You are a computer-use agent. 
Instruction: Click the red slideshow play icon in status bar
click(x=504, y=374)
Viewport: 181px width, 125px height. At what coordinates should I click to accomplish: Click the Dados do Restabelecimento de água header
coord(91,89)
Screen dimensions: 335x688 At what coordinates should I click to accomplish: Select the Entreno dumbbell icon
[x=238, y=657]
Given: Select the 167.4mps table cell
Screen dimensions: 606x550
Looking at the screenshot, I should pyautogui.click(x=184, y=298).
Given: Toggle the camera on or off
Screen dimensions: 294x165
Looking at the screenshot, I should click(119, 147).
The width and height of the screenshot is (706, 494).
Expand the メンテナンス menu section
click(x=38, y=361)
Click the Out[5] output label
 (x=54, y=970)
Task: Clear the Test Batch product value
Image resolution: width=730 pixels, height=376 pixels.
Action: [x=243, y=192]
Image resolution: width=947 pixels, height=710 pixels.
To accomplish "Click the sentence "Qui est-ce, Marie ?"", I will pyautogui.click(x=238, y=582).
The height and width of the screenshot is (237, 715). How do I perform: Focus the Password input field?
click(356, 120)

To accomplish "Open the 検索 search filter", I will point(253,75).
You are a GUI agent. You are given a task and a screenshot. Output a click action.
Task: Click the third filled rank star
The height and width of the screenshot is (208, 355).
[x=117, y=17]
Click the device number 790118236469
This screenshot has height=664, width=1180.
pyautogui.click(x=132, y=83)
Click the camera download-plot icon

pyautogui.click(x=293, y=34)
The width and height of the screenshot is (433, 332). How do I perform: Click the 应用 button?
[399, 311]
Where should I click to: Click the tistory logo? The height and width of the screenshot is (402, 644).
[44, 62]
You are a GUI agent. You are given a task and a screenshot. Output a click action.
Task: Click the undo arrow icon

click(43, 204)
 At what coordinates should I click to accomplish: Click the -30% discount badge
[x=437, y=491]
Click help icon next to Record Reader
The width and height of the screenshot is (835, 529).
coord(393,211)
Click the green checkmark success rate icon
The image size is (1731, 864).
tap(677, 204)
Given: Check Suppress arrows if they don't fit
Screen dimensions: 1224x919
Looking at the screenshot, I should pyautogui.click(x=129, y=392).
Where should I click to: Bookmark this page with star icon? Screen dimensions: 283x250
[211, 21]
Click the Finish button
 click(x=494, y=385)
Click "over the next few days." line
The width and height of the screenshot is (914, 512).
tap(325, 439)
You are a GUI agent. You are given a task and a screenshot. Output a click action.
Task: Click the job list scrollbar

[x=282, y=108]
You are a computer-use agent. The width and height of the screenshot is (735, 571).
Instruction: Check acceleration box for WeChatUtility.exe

WHAT THE EXERCISE ASKS – Please set down each entry again, word for word.

REPLY TO THE TASK –
You are a computer-use agent. 
Instruction: Click the red slideshow play icon in status bar
click(x=504, y=374)
Viewport: 181px width, 125px height. At what coordinates should I click to accomplish: Click the Dados do Restabelecimento de água header
coord(91,89)
Screen dimensions: 335x688 At what coordinates should I click to accomplish: Select the Entreno dumbbell icon
[x=238, y=657]
Given: Select the 167.4mps table cell
Screen dimensions: 606x550
Looking at the screenshot, I should pyautogui.click(x=184, y=298).
Given: Toggle the camera on or off
Screen dimensions: 294x165
Looking at the screenshot, I should click(119, 147).
The width and height of the screenshot is (706, 494).
Expand the メンテナンス menu section
click(x=38, y=361)
Click the Out[5] output label
 (x=54, y=970)
Task: Clear the Test Batch product value
Image resolution: width=730 pixels, height=376 pixels.
Action: [x=243, y=192]
Image resolution: width=947 pixels, height=710 pixels.
To accomplish "Click the sentence "Qui est-ce, Marie ?"", I will pyautogui.click(x=238, y=582).
The height and width of the screenshot is (237, 715). How do I perform: Focus the Password input field?
click(356, 120)

To accomplish "Open the 検索 search filter", I will point(253,75).
You are a GUI agent. You are given a task and a screenshot. Output a click action.
Task: Click the third filled rank star
The height and width of the screenshot is (208, 355).
[x=117, y=17]
Click the device number 790118236469
This screenshot has height=664, width=1180.
pyautogui.click(x=132, y=83)
Click the camera download-plot icon

pyautogui.click(x=293, y=34)
The width and height of the screenshot is (433, 332). How do I perform: Click the 应用 button?
[399, 311]
Where should I click to: Click the tistory logo? The height and width of the screenshot is (402, 644).
[44, 62]
You are a GUI agent. You are given a task and a screenshot. Output a click action.
Task: Click the undo arrow icon

click(43, 204)
 At what coordinates should I click to accomplish: Click the -30% discount badge
[x=437, y=491]
Click help icon next to Record Reader
The width and height of the screenshot is (835, 529).
coord(393,211)
Click the green checkmark success rate icon
The image size is (1731, 864).
tap(677, 204)
Given: Check Suppress arrows if they don't fit
Screen dimensions: 1224x919
Looking at the screenshot, I should pyautogui.click(x=129, y=392).
Where should I click to: Bookmark this page with star icon? Screen dimensions: 283x250
[211, 21]
Click the Finish button
 click(x=494, y=385)
Click "over the next few days." line
The width and height of the screenshot is (914, 512).
tap(325, 439)
You are a GUI agent. You are given a task and a screenshot. Output a click action.
Task: Click the job list scrollbar

[x=282, y=108]
You are a computer-use agent. The width and height of the screenshot is (735, 571).
Instruction: Check acceleration box for WeChatUtility.exe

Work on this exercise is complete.